Riaperture delle scuole, fatica a trovare punti di compromesso

Era stato indicato il 7 gennaio come giorno deputato alla riapertura degli istituti scolastici, in un’informativa che sembrava trasmettere il messaggio che i sacrifici derivanti dalla chiusura delle Regioni, delle attività di ristorazione e di molte altre, li si stava facendo anche per permettere alle scuole di riaprire. Il Governo sembrava aver rimesso la didattica in presenza al primo posto tra le proprie priorità, seguendo l’esempio virtuoso, tra le altre, di Germania e Francia.
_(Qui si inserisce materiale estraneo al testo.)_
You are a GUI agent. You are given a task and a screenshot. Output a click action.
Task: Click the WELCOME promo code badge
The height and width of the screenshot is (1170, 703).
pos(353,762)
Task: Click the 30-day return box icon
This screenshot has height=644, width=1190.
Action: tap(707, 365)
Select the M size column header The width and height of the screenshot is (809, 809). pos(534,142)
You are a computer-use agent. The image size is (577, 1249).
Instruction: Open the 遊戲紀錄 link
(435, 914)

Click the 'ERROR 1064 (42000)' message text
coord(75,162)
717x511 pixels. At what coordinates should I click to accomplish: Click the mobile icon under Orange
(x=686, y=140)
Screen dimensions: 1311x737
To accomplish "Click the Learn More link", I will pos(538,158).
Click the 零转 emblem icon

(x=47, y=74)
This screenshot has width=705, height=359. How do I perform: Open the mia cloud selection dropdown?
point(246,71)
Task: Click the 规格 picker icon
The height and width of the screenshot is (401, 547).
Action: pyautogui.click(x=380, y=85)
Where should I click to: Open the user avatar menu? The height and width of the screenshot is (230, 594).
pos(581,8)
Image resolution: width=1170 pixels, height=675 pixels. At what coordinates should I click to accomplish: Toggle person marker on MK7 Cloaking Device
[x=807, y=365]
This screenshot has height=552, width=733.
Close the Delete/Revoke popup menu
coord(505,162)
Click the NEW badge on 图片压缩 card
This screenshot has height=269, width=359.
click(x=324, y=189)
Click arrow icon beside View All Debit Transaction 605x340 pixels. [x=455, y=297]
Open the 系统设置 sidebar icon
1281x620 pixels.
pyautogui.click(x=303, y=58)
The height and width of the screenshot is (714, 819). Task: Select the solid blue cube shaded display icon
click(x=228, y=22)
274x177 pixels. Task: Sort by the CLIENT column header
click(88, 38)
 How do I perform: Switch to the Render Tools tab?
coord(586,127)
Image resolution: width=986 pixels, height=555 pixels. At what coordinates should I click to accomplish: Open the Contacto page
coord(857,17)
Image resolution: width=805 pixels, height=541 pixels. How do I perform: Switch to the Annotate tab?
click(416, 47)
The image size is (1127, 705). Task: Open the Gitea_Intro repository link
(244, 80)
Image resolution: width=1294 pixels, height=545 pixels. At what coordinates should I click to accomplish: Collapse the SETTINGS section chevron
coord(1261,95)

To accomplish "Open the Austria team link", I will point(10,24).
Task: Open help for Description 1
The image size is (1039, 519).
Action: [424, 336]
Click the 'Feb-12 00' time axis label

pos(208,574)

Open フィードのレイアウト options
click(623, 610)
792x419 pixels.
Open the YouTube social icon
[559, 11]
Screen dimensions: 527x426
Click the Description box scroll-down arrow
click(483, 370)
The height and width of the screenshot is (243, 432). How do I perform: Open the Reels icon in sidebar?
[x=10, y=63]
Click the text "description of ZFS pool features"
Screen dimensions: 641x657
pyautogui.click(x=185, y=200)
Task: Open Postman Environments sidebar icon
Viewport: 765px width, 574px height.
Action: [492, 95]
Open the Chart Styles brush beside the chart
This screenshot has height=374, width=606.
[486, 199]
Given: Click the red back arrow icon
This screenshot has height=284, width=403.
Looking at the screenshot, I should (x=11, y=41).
I più recenti dati sulla diffusione del contagio, tuttavia, contribuiscono ad alimentare incertezza in merito ad una data che sembrava quasi certa. La verità è che i problemi presenti al tempo della decisione di limitare drasticamente gli ingressi fisici negli istituti scolastici non sono stati risolti durante questo periodo. Dunque, la prospettiva di riaprire nelle medesime condizioni per cui si era deciso di chiudere, con addirittura un aggravamento del numero dei contagi, appare quantomeno poco sensata a tutti coloro direttamente interessati, che manifestano infatti forti riserve.

Traducendo in numeri il 75% degli studenti delle scuole di istruzione superiore e il 100% delle scuole medie, si parla di circa 7 milioni di persone. A fronte di questi numeri, senz’altro ingenti, non sono altrettanto chiare le risposte riguardo ai vari problemi insoluti: le entrate scaglionate, i mezzi di trasporto, la presenza di insegnanti.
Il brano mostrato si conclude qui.